_Work request_.
Each record is to be given again precisely as written.

START Data shown

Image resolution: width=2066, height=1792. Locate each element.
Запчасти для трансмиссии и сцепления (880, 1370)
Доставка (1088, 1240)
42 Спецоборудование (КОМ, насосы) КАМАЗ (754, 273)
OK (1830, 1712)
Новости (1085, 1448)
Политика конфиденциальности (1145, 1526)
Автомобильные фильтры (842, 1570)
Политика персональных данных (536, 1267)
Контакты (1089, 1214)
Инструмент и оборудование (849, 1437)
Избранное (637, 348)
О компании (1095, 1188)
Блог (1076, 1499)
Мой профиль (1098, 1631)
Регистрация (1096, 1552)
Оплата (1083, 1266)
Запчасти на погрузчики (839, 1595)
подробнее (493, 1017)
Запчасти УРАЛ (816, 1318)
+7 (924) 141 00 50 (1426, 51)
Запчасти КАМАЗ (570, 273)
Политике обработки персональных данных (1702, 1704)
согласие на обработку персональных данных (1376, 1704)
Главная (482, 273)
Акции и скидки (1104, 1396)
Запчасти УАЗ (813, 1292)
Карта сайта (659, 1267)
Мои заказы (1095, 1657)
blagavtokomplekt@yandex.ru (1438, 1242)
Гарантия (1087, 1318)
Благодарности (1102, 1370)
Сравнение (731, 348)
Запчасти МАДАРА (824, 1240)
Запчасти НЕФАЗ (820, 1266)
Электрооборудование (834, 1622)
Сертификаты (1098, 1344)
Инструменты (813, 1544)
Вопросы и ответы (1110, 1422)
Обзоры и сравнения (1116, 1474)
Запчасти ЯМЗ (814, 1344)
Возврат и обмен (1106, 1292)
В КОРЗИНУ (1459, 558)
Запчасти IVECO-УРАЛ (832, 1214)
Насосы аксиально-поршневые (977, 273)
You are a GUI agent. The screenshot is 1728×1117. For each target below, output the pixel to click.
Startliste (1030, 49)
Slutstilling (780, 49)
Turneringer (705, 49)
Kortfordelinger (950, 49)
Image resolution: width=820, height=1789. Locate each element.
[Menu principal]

END Data shown

_Result_.
Image resolution: width=2066, height=1792. Locate each element.
Запчасти для трансмиссии и сцепления (880, 1370)
Доставка (1088, 1240)
42 Спецоборудование (КОМ, насосы) КАМАЗ (754, 273)
OK (1830, 1712)
Новости (1085, 1448)
Политика конфиденциальности (1145, 1526)
Автомобильные фильтры (842, 1570)
Политика персональных данных (536, 1267)
Контакты (1089, 1214)
Инструмент и оборудование (849, 1437)
Избранное (637, 348)
О компании (1095, 1188)
Блог (1076, 1499)
Мой профиль (1098, 1631)
Регистрация (1096, 1552)
Оплата (1083, 1266)
Запчасти на погрузчики (839, 1595)
подробнее (493, 1017)
Запчасти УРАЛ (816, 1318)
+7 (924) 141 00 50 (1426, 51)
Запчасти КАМАЗ (570, 273)
Политике обработки персональных данных (1702, 1704)
согласие на обработку персональных данных (1376, 1704)
Главная (482, 273)
Акции и скидки (1104, 1396)
Запчасти УАЗ (813, 1292)
Карта сайта (659, 1267)
Мои заказы (1095, 1657)
blagavtokomplekt@yandex.ru (1438, 1242)
Гарантия (1087, 1318)
Благодарности (1102, 1370)
Сравнение (731, 348)
Запчасти МАДАРА (824, 1240)
Запчасти НЕФАЗ (820, 1266)
Электрооборудование (834, 1622)
Сертификаты (1098, 1344)
Инструменты (813, 1544)
Вопросы и ответы (1110, 1422)
Обзоры и сравнения (1116, 1474)
Запчасти ЯМЗ (814, 1344)
Возврат и обмен (1106, 1292)
В КОРЗИНУ (1459, 558)
Запчасти IVECO-УРАЛ (832, 1214)
Насосы аксиально-поршневые (977, 273)
You are a GUI agent. The screenshot is 1728×1117. For each target below, output the pixel to click.
Startliste (1030, 49)
Slutstilling (780, 49)
Turneringer (705, 49)
Kortfordelinger (950, 49)
Image resolution: width=820, height=1789. Locate each element.
[Menu principal]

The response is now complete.